→ **Istruzione scritta A**:
Risponda alle seguenti domande sul testo dedicato al concerto per pianoforte e orchestra:
(i) Chi traccia il percorso antologico su questa forma?
(ii) Da quale compositore a quale si estende tale percorso?
(iii) In quale periodo la forma ha conosciuto una crescente fortuna?
→ **Istruzione scritta B**:
Nei record, dalla riga contenente «Trap, Reggaeton (58, 606)» fino alla riga contenente «editor@tabloid.com.ua (245, 2433)» compresa, sostituisca «Privacy» con «Data Protection» lasciando invariato tutto il resto. Riporti soltanto queste righe, omettendo le immagini.

→ **Documento di partenza**:

_ _ _ _ _

Per pianoforte e orchestra – Dopo Beethoven: il ‘900

Francesco Dilaghi traccia un percorso, necessariamente antologico, sulla forma del concerto per pianoforte e orchestra, da Bach a Bartók.
Qual’è l’etimologia della parola “concerto”: aspra contesa o intreccio pacifico? Vivace contrapposizione o accordo armonioso? Entrambe sono possibili, ed è forse proprio questa la ragione del successo di questo genere strumentale in cui lo strumento a tastiera dialoga con la multiforme compagine dell’orchestra dai mille diversi aspetti.
Una forma che ha conosciuto una crescente fortuna soprattutto tra la fine del ‘700 e tutto il secolo successivo. E che solo verso la metà del Novecento sembra aver perso quella posizione di centralità nel repertorio e nel favore del pubblico.

_ _ _ _ _

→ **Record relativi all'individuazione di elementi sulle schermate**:
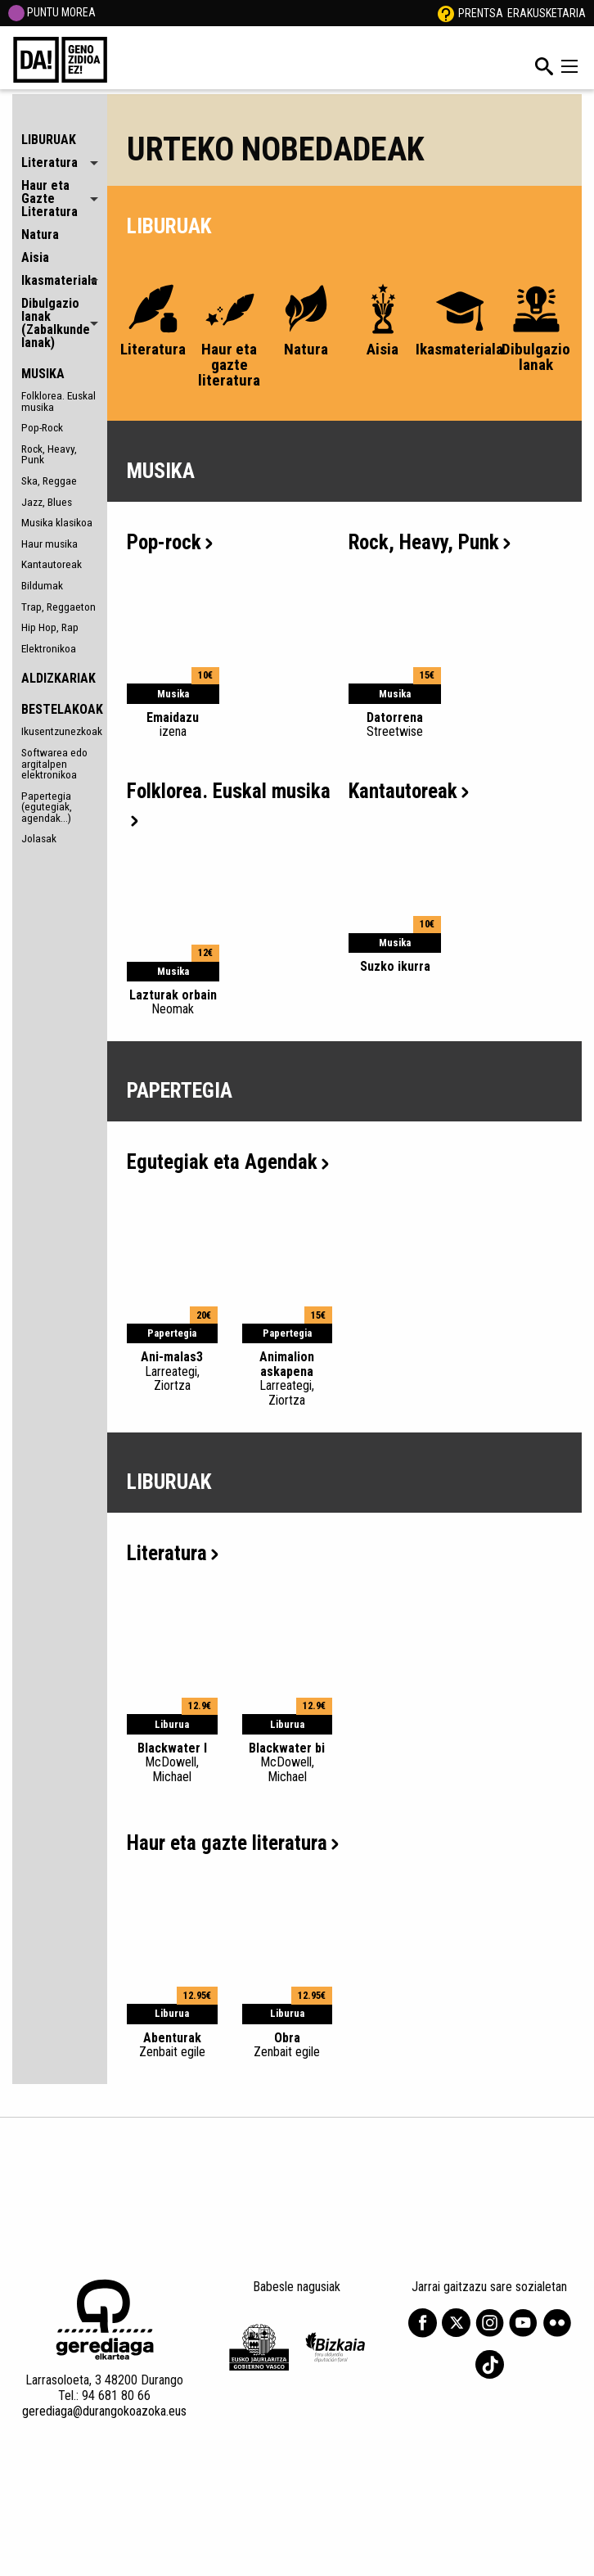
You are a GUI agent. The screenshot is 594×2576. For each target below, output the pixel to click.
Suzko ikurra (395, 966)
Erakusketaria (546, 13)
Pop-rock (170, 542)
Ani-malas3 (172, 1371)
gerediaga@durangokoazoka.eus (104, 2411)
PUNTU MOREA (52, 12)
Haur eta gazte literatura (233, 1843)
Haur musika (49, 543)
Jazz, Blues (46, 501)
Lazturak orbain (173, 1002)
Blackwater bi (287, 1762)
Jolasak (38, 838)
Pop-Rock (42, 427)
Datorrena (395, 724)
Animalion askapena (287, 1378)
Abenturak (172, 2044)
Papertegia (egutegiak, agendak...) (46, 806)
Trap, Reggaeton (58, 606)
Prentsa (480, 13)
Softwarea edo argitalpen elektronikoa (54, 763)
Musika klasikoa (56, 522)
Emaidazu (173, 724)
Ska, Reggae (49, 480)
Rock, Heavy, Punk (49, 454)
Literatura (172, 1553)
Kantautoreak (51, 564)
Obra (287, 2044)
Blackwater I (172, 1762)
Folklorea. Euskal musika (58, 401)
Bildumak (42, 585)
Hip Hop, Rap (50, 627)
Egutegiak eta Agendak (228, 1162)
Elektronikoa (48, 648)
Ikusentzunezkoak (59, 731)
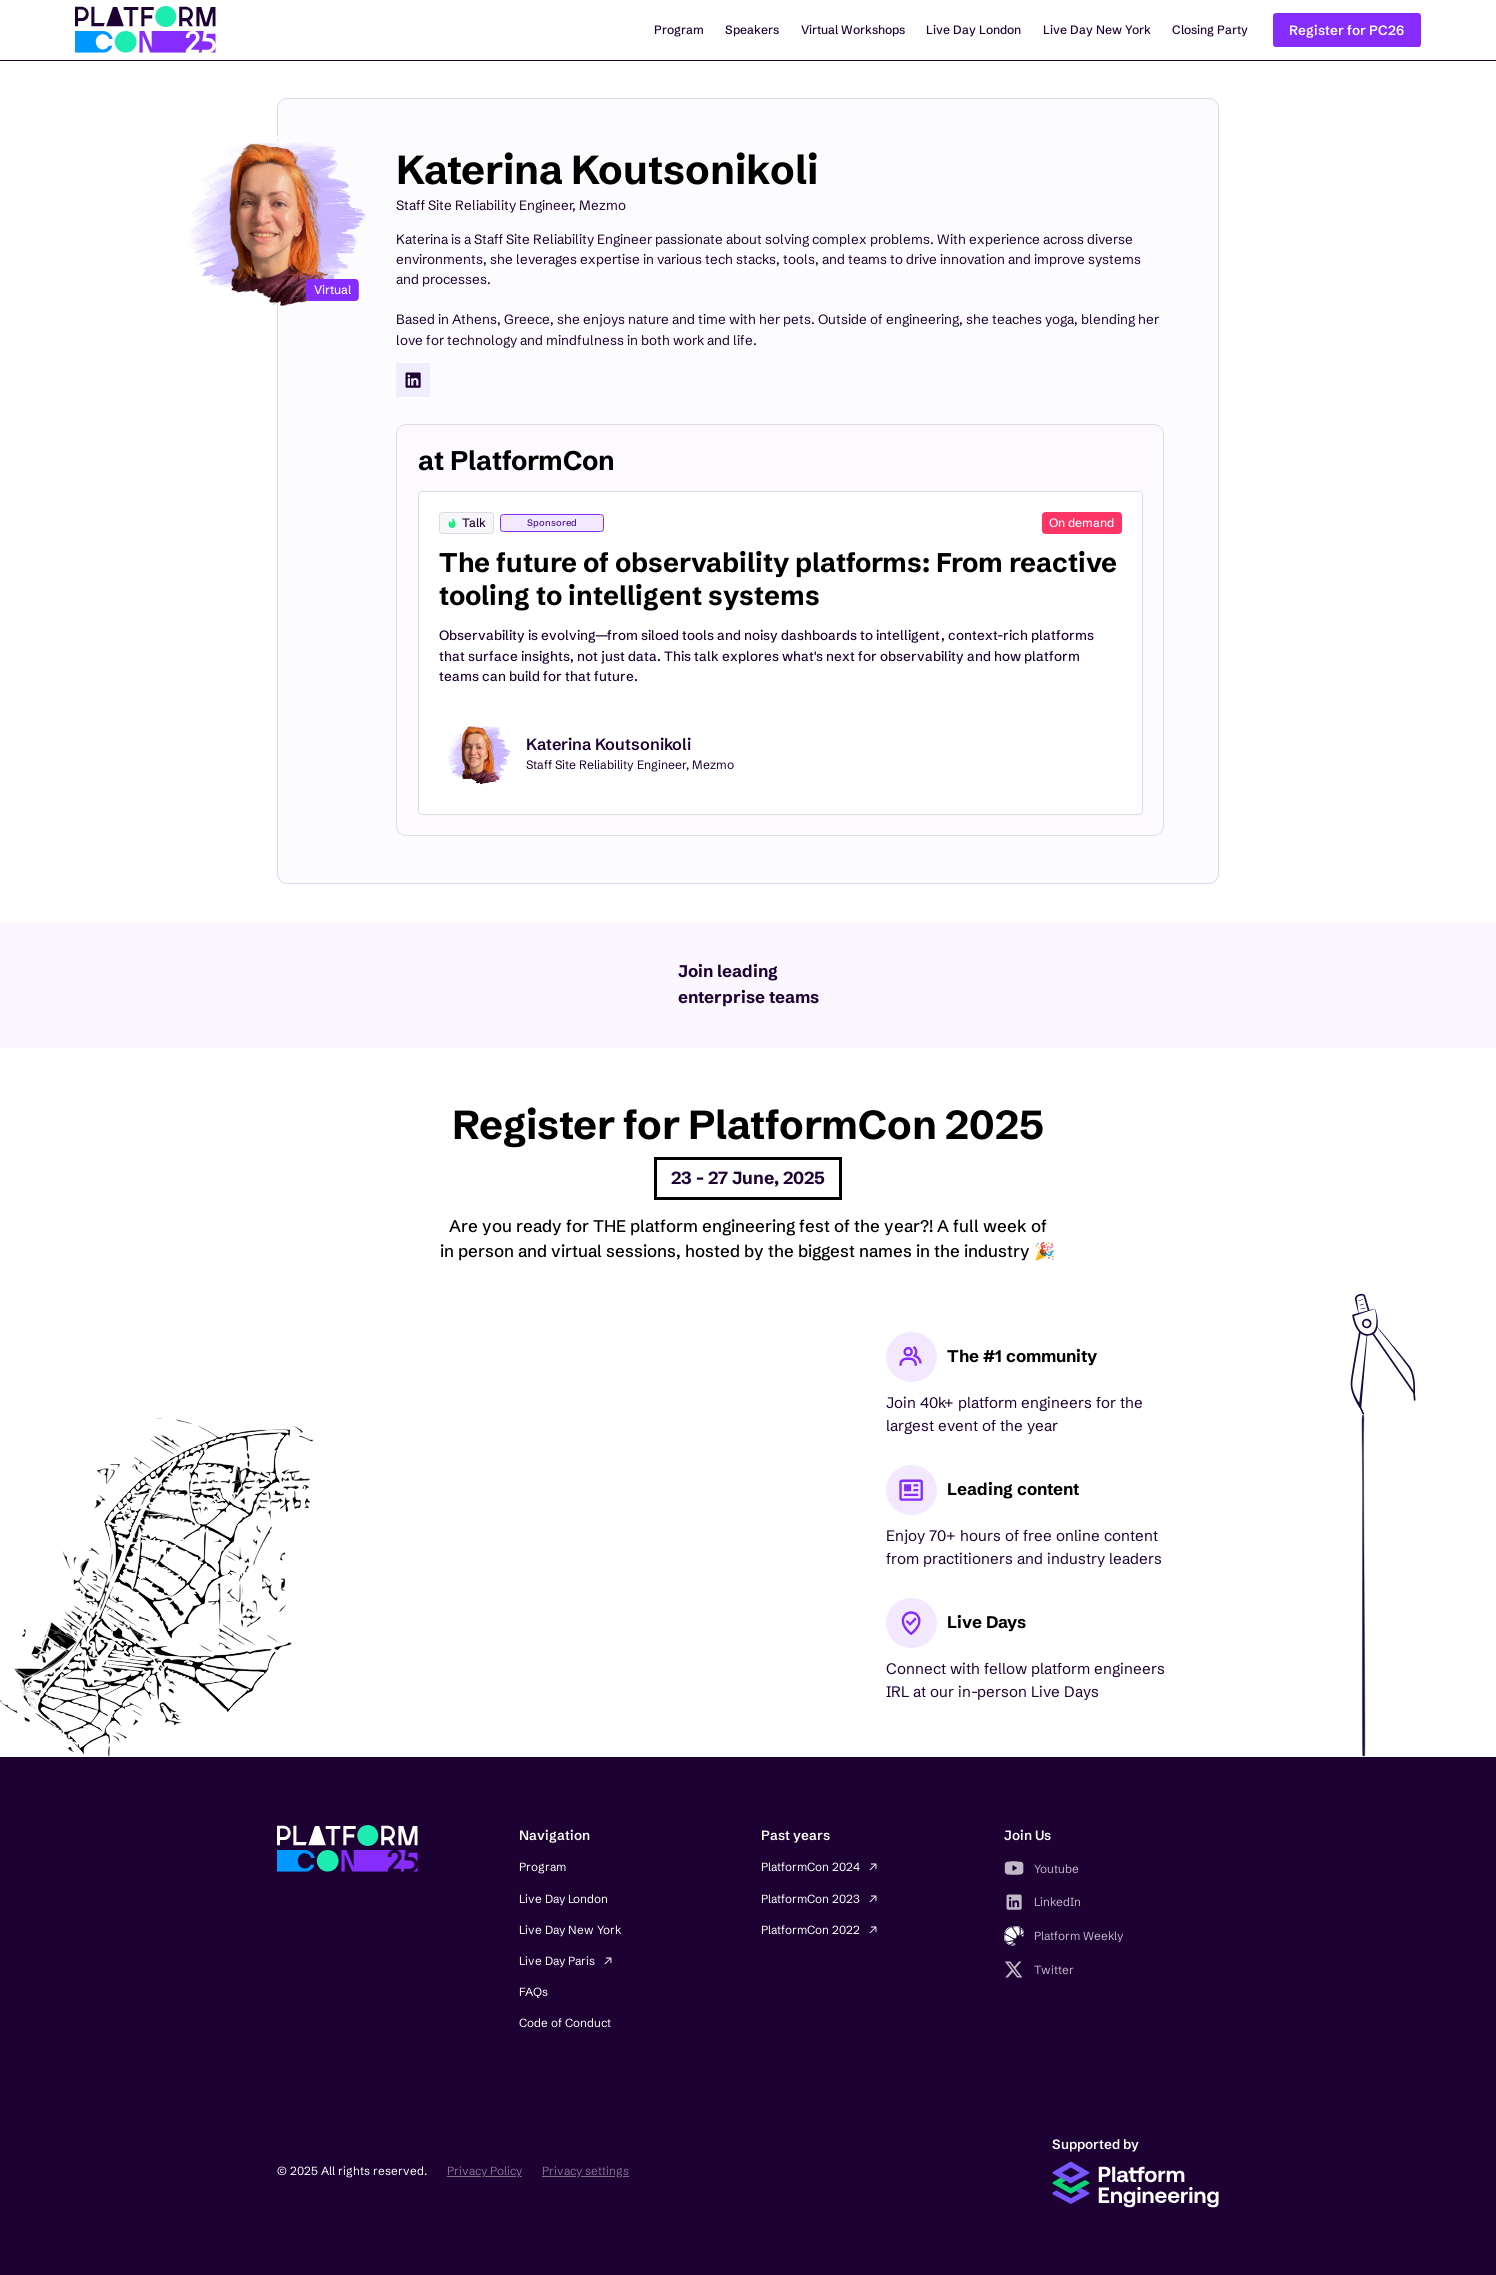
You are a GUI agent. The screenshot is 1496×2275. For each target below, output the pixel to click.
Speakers (752, 29)
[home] (145, 29)
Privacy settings (585, 2170)
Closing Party (1210, 29)
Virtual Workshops (853, 29)
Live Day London (973, 29)
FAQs (533, 1991)
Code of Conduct (565, 2022)
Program (679, 29)
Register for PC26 (1346, 30)
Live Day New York (1097, 29)
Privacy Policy (484, 2170)
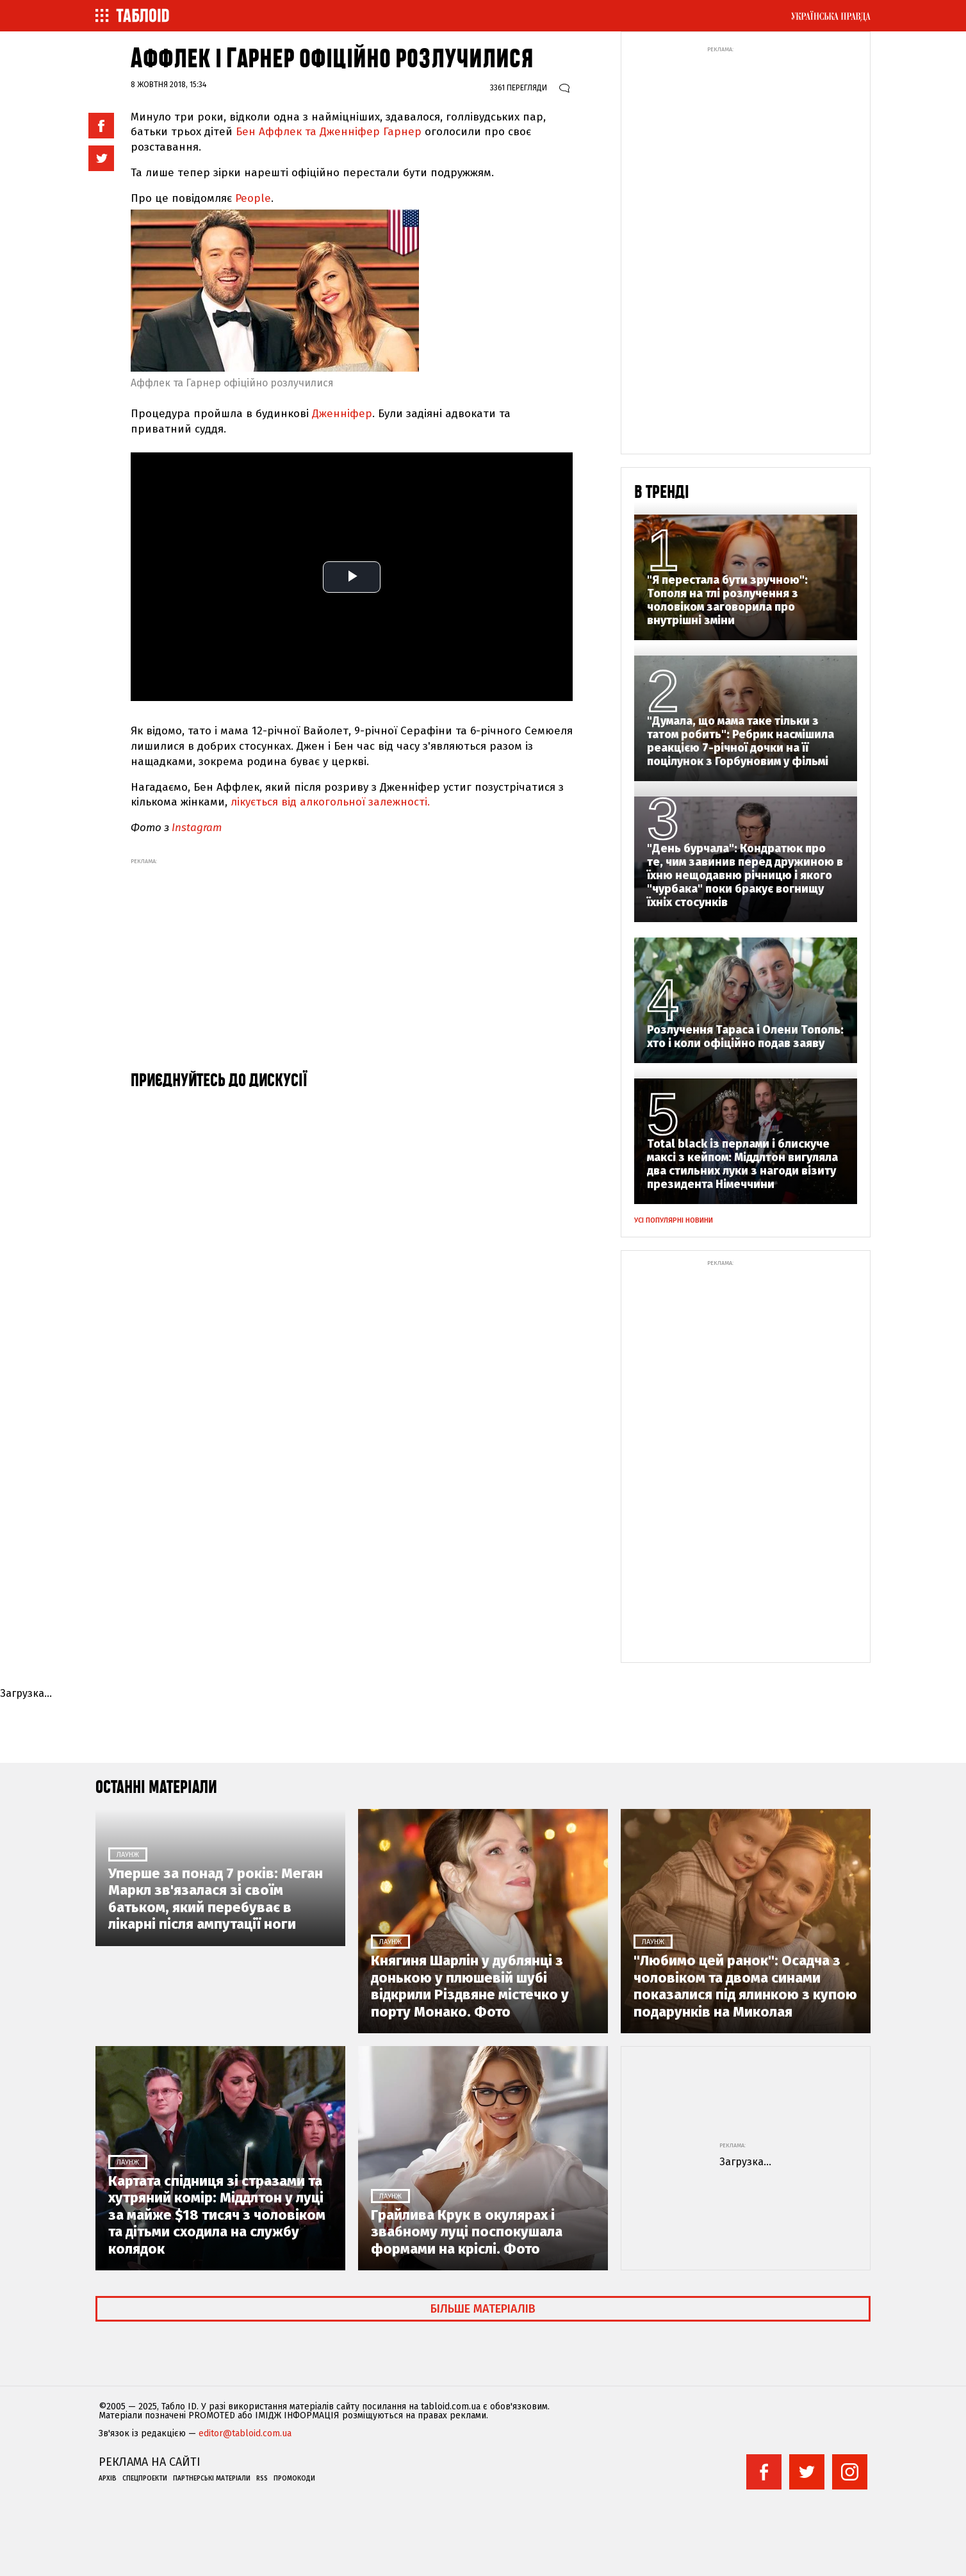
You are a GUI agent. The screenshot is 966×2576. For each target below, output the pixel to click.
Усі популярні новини (673, 1220)
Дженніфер (342, 413)
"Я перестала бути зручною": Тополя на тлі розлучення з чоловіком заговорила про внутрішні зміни (727, 600)
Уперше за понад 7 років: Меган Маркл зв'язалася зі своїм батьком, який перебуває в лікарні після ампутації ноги (215, 1899)
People (253, 198)
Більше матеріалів (483, 2309)
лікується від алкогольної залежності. (332, 802)
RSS (262, 2478)
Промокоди (294, 2478)
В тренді (661, 492)
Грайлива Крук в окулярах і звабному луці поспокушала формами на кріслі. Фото (466, 2232)
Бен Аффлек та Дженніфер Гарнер (329, 131)
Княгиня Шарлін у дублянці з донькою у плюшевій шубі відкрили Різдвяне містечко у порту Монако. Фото (470, 1986)
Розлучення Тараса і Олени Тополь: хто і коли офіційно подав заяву (745, 1036)
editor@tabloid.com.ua (245, 2433)
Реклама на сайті (150, 2462)
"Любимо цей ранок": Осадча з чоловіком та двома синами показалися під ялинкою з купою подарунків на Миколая (745, 1986)
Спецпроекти (144, 2478)
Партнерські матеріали (211, 2478)
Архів (108, 2478)
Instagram (196, 827)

_ _ _ _ _

→ **Risposta A**:
(i) Francesco Dilaghi.
(ii) Da Bach a Bartók.
(iii) Tra la fine del '700 e tutto il secolo successivo.

→ **Risposta B**:
Trap, Reggaeton (58, 606)
Prentsa (480, 13)
Softwarea edo argitalpen elektronikoa (54, 763)
Musika klasikoa (56, 522)
Emaidazu (173, 724)
Ska, Reggae (49, 480)
Rock, Heavy, Punk (49, 454)
Literatura (172, 1553)
Kantautoreak (51, 564)
Obra (287, 2044)
Blackwater I (172, 1762)
Folklorea. Euskal musika (58, 401)
Bildumak (42, 585)
Hip Hop, Rap (50, 627)
Egutegiak eta Agendak (228, 1162)
Elektronikoa (48, 648)
Ikusentzunezkoak (59, 731)
You are a GUI agent. The screenshot is 1496×2275. For each target below, output the pixel to click.
Speakers (752, 29)
[home] (145, 29)
Data Protection settings (585, 2170)
Closing Party (1210, 29)
Virtual Workshops (853, 29)
Live Day London (973, 29)
FAQs (533, 1991)
Code of Conduct (565, 2022)
Program (679, 29)
Register for PC26 (1346, 30)
Live Day New York (1097, 29)
Data Protection Policy (484, 2170)
You are a GUI agent. The screenshot is 966×2576. For each target below, output the pixel to click.
Усі популярні новини (673, 1220)
Дженніфер (342, 413)
"Я перестала бути зручною": Тополя на тлі розлучення з чоловіком заговорила про внутрішні зміни (727, 600)
Уперше за понад 7 років: Меган Маркл зв'язалася зі своїм батьком, який перебуває в лікарні після ампутації ноги (215, 1899)
People (253, 198)
Більше матеріалів (483, 2309)
лікується від алкогольної залежності. (332, 802)
RSS (262, 2478)
Промокоди (294, 2478)
В тренді (661, 492)
Грайлива Крук в окулярах і звабному луці поспокушала формами на кріслі. Фото (466, 2232)
Бен Аффлек та Дженніфер Гарнер (329, 131)
Княгиня Шарлін у дублянці з донькою у плюшевій шубі відкрили Різдвяне містечко у порту Монако. Фото (470, 1986)
Розлучення Тараса і Олени Тополь: хто і коли офіційно подав заяву (745, 1036)
editor@tabloid.com.ua (245, 2433)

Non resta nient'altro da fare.